*** Block opens ***

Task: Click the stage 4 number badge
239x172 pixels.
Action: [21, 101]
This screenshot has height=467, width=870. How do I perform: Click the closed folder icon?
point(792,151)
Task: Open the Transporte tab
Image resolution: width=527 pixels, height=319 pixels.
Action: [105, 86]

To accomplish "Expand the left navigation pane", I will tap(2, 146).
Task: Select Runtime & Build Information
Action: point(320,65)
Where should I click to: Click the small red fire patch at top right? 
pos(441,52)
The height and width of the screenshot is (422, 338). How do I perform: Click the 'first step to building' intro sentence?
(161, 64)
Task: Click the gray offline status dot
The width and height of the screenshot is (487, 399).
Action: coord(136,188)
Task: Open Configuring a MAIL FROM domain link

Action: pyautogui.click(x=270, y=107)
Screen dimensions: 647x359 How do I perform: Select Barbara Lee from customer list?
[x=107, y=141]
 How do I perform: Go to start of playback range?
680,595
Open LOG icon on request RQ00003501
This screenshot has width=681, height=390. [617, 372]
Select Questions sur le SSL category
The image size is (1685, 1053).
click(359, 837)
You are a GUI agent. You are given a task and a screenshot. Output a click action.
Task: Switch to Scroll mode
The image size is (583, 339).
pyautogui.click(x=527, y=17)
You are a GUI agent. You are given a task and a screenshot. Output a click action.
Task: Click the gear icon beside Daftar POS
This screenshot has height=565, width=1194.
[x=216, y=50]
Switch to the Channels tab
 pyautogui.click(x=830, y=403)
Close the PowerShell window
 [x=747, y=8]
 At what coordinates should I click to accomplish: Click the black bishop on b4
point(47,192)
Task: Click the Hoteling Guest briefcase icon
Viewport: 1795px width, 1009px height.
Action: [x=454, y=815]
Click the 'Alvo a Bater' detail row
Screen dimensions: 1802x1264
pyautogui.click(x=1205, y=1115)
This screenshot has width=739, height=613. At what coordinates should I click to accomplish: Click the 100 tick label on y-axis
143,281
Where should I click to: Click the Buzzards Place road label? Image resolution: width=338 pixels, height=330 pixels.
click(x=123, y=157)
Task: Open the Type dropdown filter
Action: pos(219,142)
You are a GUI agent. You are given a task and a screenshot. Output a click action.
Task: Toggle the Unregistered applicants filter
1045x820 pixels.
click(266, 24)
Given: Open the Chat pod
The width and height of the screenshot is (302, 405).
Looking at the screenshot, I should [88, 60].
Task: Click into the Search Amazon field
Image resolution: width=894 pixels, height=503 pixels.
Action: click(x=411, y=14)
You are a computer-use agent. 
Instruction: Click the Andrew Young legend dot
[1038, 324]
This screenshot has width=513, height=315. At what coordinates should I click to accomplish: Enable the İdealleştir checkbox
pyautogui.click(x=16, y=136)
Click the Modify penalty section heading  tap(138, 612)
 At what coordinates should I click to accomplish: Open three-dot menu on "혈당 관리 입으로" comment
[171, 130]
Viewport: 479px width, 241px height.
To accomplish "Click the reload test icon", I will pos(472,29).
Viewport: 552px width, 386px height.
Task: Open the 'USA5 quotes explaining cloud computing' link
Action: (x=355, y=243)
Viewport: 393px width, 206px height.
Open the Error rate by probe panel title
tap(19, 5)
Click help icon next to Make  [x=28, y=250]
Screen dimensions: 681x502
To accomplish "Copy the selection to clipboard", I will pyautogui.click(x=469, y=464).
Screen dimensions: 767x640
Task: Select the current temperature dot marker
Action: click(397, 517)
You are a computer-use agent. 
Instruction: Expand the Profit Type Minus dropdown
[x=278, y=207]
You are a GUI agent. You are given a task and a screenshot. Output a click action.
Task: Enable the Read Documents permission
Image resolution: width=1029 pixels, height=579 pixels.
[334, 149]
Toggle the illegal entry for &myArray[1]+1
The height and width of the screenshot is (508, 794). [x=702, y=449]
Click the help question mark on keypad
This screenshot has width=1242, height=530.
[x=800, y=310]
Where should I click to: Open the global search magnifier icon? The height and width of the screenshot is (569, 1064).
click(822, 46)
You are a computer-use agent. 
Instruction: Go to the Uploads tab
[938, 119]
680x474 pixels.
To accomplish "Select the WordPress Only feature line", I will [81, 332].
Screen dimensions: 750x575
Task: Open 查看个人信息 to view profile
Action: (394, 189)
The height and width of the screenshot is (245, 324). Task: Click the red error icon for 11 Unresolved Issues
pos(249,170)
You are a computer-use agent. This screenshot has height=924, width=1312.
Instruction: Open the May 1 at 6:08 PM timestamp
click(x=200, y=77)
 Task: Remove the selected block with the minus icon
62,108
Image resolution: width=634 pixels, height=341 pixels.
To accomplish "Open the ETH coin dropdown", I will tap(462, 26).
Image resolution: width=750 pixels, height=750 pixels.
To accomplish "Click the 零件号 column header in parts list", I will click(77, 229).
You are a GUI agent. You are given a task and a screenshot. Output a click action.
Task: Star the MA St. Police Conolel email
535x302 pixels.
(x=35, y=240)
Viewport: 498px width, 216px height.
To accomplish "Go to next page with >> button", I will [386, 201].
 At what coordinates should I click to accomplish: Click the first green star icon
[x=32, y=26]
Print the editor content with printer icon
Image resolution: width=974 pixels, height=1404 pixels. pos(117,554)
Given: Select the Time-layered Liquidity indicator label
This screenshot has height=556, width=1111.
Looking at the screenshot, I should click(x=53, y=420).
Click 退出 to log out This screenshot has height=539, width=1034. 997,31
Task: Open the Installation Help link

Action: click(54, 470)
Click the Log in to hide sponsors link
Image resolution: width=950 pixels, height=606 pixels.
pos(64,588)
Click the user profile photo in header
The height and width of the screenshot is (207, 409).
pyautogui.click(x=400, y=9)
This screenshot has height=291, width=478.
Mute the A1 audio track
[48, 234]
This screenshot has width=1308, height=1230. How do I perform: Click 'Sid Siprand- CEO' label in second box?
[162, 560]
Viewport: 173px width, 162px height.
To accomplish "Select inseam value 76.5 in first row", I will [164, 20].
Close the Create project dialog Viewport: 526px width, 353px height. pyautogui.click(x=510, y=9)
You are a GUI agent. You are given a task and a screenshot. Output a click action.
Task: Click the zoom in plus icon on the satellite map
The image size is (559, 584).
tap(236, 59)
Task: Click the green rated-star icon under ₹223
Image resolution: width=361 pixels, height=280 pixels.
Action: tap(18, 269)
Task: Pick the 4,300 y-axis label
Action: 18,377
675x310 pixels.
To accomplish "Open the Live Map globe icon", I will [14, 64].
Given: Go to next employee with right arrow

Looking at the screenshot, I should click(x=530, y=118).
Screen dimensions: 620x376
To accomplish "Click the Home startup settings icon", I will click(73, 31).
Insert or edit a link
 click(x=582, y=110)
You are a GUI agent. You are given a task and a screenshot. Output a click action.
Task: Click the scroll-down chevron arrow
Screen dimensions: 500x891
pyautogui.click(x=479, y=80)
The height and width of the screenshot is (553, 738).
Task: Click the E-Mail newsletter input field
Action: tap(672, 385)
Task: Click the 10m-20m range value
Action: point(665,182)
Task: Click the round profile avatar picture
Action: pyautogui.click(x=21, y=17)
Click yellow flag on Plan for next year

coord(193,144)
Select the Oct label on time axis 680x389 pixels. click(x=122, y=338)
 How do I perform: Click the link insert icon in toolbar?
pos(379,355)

*** Block closes ***

» WHAT YOU SHOULD DO
Copy the data word for word.

» EXERCISE ANSWER
Task: Click the stage 4 number badge
239x172 pixels.
Action: [21, 101]
This screenshot has height=467, width=870. How do I perform: Click the closed folder icon?
point(792,151)
Task: Open the Transporte tab
Image resolution: width=527 pixels, height=319 pixels.
Action: [105, 86]

To accomplish "Expand the left navigation pane", I will tap(2, 146).
Task: Select Runtime & Build Information
Action: point(320,65)
Where should I click to: Click the small red fire patch at top right? 
pos(441,52)
The height and width of the screenshot is (422, 338). How do I perform: Click the 'first step to building' intro sentence?
(161, 64)
Task: Click the gray offline status dot
The width and height of the screenshot is (487, 399).
Action: coord(136,188)
Task: Open Configuring a MAIL FROM domain link

Action: pyautogui.click(x=270, y=107)
Screen dimensions: 647x359 How do I perform: Select Barbara Lee from customer list?
[x=107, y=141]
 How do I perform: Go to start of playback range?
680,595
Open LOG icon on request RQ00003501
This screenshot has width=681, height=390. [617, 372]
Select Questions sur le SSL category
The image size is (1685, 1053).
click(359, 837)
You are a GUI agent. You are given a task and a screenshot. Output a click action.
Task: Switch to Scroll mode
The image size is (583, 339).
pyautogui.click(x=527, y=17)
You are a GUI agent. You are given a task and a screenshot. Output a click action.
Task: Click the gear icon beside Daftar POS
This screenshot has height=565, width=1194.
[x=216, y=50]
Switch to the Channels tab
 pyautogui.click(x=830, y=403)
Close the PowerShell window
 [x=747, y=8]
 At what coordinates should I click to accomplish: Click the black bishop on b4
point(47,192)
Task: Click the Hoteling Guest briefcase icon
Viewport: 1795px width, 1009px height.
Action: [x=454, y=815]
Click the 'Alvo a Bater' detail row
Screen dimensions: 1802x1264
pyautogui.click(x=1205, y=1115)
This screenshot has width=739, height=613. At what coordinates should I click to accomplish: Click the 100 tick label on y-axis
143,281
Where should I click to: Click the Buzzards Place road label? Image resolution: width=338 pixels, height=330 pixels.
click(x=123, y=157)
Task: Open the Type dropdown filter
Action: pos(219,142)
You are a GUI agent. You are given a task and a screenshot. Output a click action.
Task: Toggle the Unregistered applicants filter
1045x820 pixels.
click(266, 24)
Given: Open the Chat pod
The width and height of the screenshot is (302, 405).
Looking at the screenshot, I should [88, 60].
Task: Click into the Search Amazon field
Image resolution: width=894 pixels, height=503 pixels.
Action: click(x=411, y=14)
You are a computer-use agent. 
Instruction: Click the Andrew Young legend dot
[1038, 324]
This screenshot has width=513, height=315. At what coordinates should I click to accomplish: Enable the İdealleştir checkbox
pyautogui.click(x=16, y=136)
Click the Modify penalty section heading  tap(138, 612)
 At what coordinates should I click to accomplish: Open three-dot menu on "혈당 관리 입으로" comment
[171, 130]
Viewport: 479px width, 241px height.
To accomplish "Click the reload test icon", I will pos(472,29).
Viewport: 552px width, 386px height.
Task: Open the 'USA5 quotes explaining cloud computing' link
Action: (x=355, y=243)
Viewport: 393px width, 206px height.
Open the Error rate by probe panel title
tap(19, 5)
Click help icon next to Make  [x=28, y=250]
Screen dimensions: 681x502
To accomplish "Copy the selection to clipboard", I will pyautogui.click(x=469, y=464).
Screen dimensions: 767x640
Task: Select the current temperature dot marker
Action: click(397, 517)
You are a computer-use agent. 
Instruction: Expand the Profit Type Minus dropdown
[x=278, y=207]
You are a GUI agent. You are given a task and a screenshot. Output a click action.
Task: Enable the Read Documents permission
Image resolution: width=1029 pixels, height=579 pixels.
[334, 149]
Toggle the illegal entry for &myArray[1]+1
The height and width of the screenshot is (508, 794). [x=702, y=449]
Click the help question mark on keypad
This screenshot has width=1242, height=530.
[x=800, y=310]
Where should I click to: Open the global search magnifier icon? The height and width of the screenshot is (569, 1064).
click(822, 46)
You are a computer-use agent. 
Instruction: Go to the Uploads tab
[938, 119]
680x474 pixels.
To accomplish "Select the WordPress Only feature line", I will [81, 332].
Screen dimensions: 750x575
Task: Open 查看个人信息 to view profile
Action: (394, 189)
The height and width of the screenshot is (245, 324). Task: Click the red error icon for 11 Unresolved Issues
pos(249,170)
You are a computer-use agent. This screenshot has height=924, width=1312.
Instruction: Open the May 1 at 6:08 PM timestamp
click(x=200, y=77)
 Task: Remove the selected block with the minus icon
62,108
Image resolution: width=634 pixels, height=341 pixels.
To accomplish "Open the ETH coin dropdown", I will tap(462, 26).
Image resolution: width=750 pixels, height=750 pixels.
To accomplish "Click the 零件号 column header in parts list", I will click(77, 229).
You are a GUI agent. You are given a task and a screenshot. Output a click action.
Task: Star the MA St. Police Conolel email
535x302 pixels.
(x=35, y=240)
Viewport: 498px width, 216px height.
To accomplish "Go to next page with >> button", I will [386, 201].
 At what coordinates should I click to accomplish: Click the first green star icon
[x=32, y=26]
Print the editor content with printer icon
Image resolution: width=974 pixels, height=1404 pixels. pos(117,554)
Given: Select the Time-layered Liquidity indicator label
This screenshot has height=556, width=1111.
Looking at the screenshot, I should click(x=53, y=420).
Click 退出 to log out This screenshot has height=539, width=1034. 997,31
Task: Open the Installation Help link

Action: click(54, 470)
Click the Log in to hide sponsors link
Image resolution: width=950 pixels, height=606 pixels.
pos(64,588)
Click the user profile photo in header
The height and width of the screenshot is (207, 409).
pyautogui.click(x=400, y=9)
This screenshot has height=291, width=478.
Mute the A1 audio track
[48, 234]
This screenshot has width=1308, height=1230. How do I perform: Click 'Sid Siprand- CEO' label in second box?
[162, 560]
Viewport: 173px width, 162px height.
To accomplish "Select inseam value 76.5 in first row", I will [164, 20].
Close the Create project dialog Viewport: 526px width, 353px height. pyautogui.click(x=510, y=9)
You are a GUI agent. You are given a task and a screenshot. Output a click action.
Task: Click the zoom in plus icon on the satellite map
The image size is (559, 584).
tap(236, 59)
Task: Click the green rated-star icon under ₹223
Image resolution: width=361 pixels, height=280 pixels.
Action: tap(18, 269)
Task: Pick the 4,300 y-axis label
Action: 18,377
675x310 pixels.
To accomplish "Open the Live Map globe icon", I will [14, 64].
Given: Go to next employee with right arrow

Looking at the screenshot, I should click(x=530, y=118).
Screen dimensions: 620x376
To accomplish "Click the Home startup settings icon", I will click(73, 31).
Insert or edit a link
 click(x=582, y=110)
You are a GUI agent. You are given a task and a screenshot. Output a click action.
Task: Click the scroll-down chevron arrow
Screen dimensions: 500x891
pyautogui.click(x=479, y=80)
The height and width of the screenshot is (553, 738).
Task: Click the E-Mail newsletter input field
Action: tap(672, 385)
Task: Click the 10m-20m range value
Action: point(665,182)
Task: Click the round profile avatar picture
Action: pyautogui.click(x=21, y=17)
Click yellow flag on Plan for next year

coord(193,144)
Select the Oct label on time axis 680x389 pixels. click(x=122, y=338)
 How do I perform: Click the link insert icon in toolbar?
pos(379,355)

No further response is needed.